Labour manifesto was strongest since 1945, Corbyn constituency chair says
The chair of Jeremy Corbyn's Islington North constituency has told members Labour's losing election manifesto was its strongest since 1945 and the campaign was the best she had experienced since 1970.
In an email, Alison McGarry thanked members for their hard work in the North London constituency and in marginal seats "far and near" for the 12 December election.
She said: "I have worked on elections since 1970 and this was the most positive, supportive, enthusiastic campaign I have ever worked on.
"The Labour Party had its strongest manifesto since 1945, a manifesto that rejected Johnson's hard Brexit narrative, fundamentally opposed neoliberalism and offered transformative policies for a green industrial revolution."
Labour has started a postmortem into its heaviest election defeat since the 1930s. The party lost 59 seats as it shed support to the Conservatives in towns in its traditional Northern heartlands while remaining strong in London and other cities. McGarry's message appears to reflect that divide.
Polls have shown Corbyn's leadership and the scale of Labour's policy ambitions were factors in Labour's defeat on top of Brexit. The party published a weighty manifesto promising nationalisation of major industries, free broadband, higher minimum pay and a surge in public investment.
Len McCluskey, general secretary of the Unite union, has criticised the party's "incontinent rush of policies" and its indulging of metropolitan members over longstanding working class voters.
“The next leader needs to understand the communities that gave birth to the labour movement, and realise that the whole country is not very like Labour London," McCluskey told the Huffington Post.
"Too often, Labour addresses the metropolitan wing of its electoral coalition in terms of values – openness, tolerance, human rights – and the ‘traditional’ working-class wing simply in terms of a material offer, as if their constituencies did not have their own values of solidarity and community."
Corbyn's election prompted a surge in Labour's membership as leftwing activists joined the party.

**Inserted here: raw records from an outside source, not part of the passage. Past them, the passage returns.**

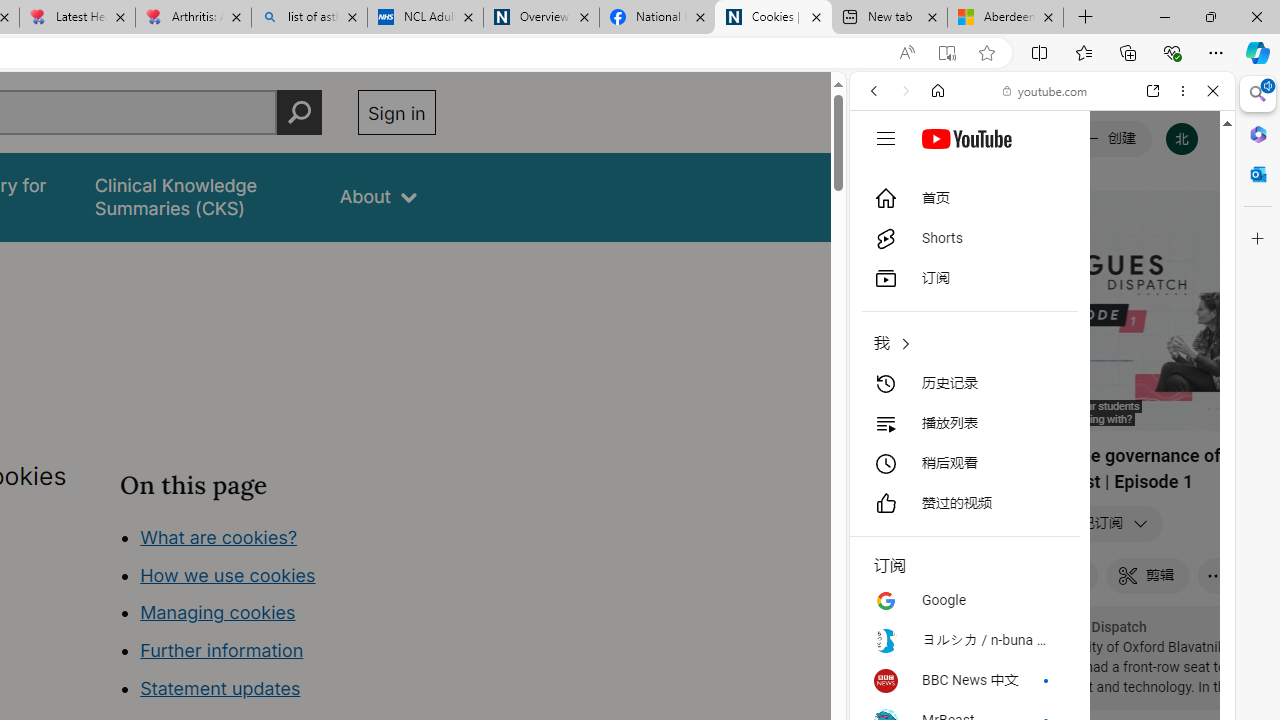  I want to click on 'Search Filter, Search Tools', so click(1092, 227).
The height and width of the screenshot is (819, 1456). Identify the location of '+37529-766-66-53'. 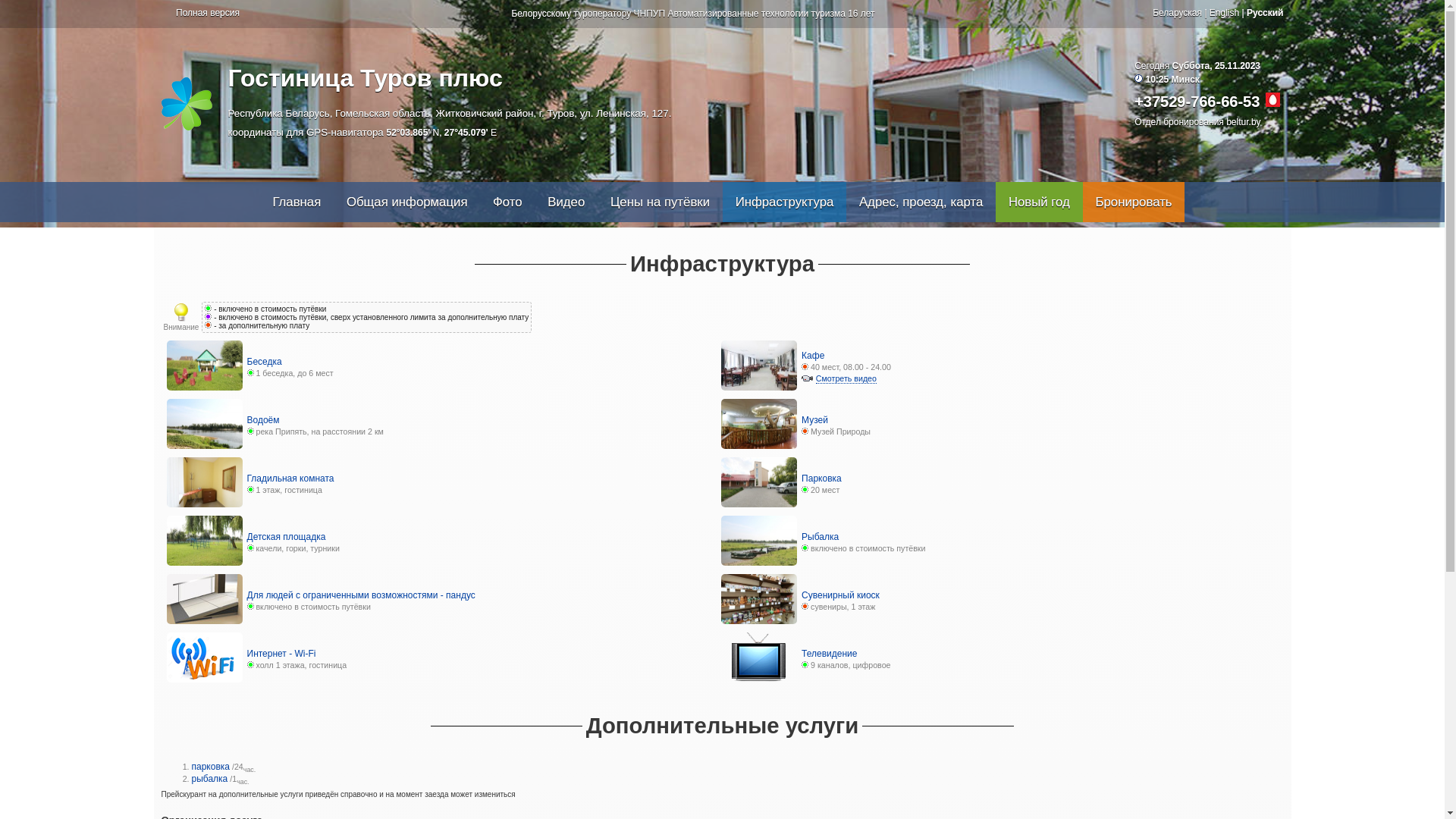
(1196, 102).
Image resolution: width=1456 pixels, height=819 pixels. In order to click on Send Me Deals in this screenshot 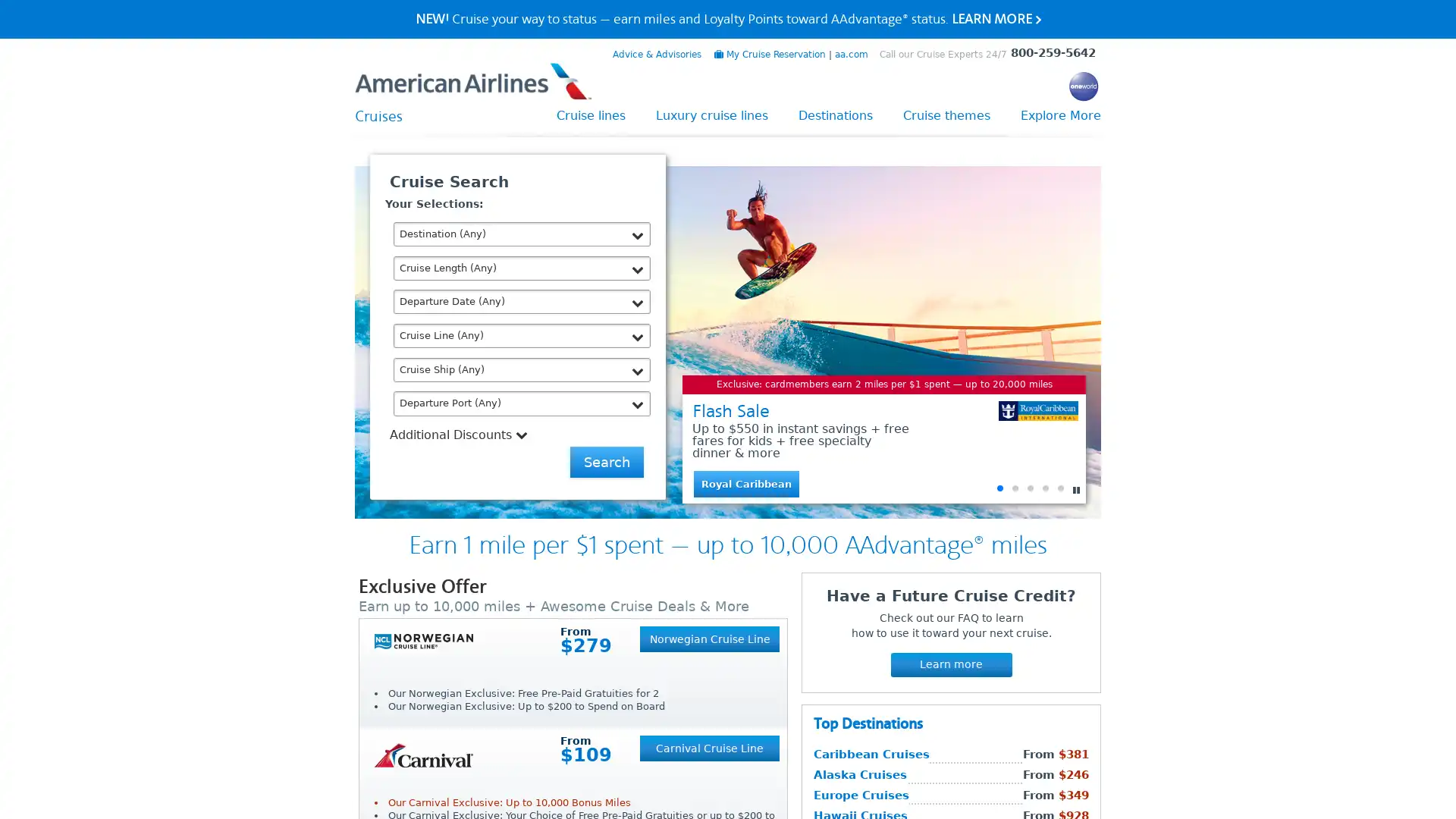, I will do `click(611, 465)`.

As Corbyn's potential successors begin setting out their positions, his critics have expressed concern that the party's members will stick with his formula instead of facing electoral reality.
McGarry, a member of the Corbyn-supporting Momentum movement, has said she became more active in the party after Corbyn became leader. Corbyn has represented Islington North, a tightly packed, urban constituency with high poverty levels, since 1983 and was re-elected with a reduced majority of 34,603 on 12 December.
In her email, McGarry said: "We are all hugely disappointed by the defeat and its impact on our families and communities. We are now pausing to look objectively at our organising and campaigning strategies but will return undaunted to our campaigning for social justice in the new year."
Sharecast emailed McGarry and Islington North Labour party for comment.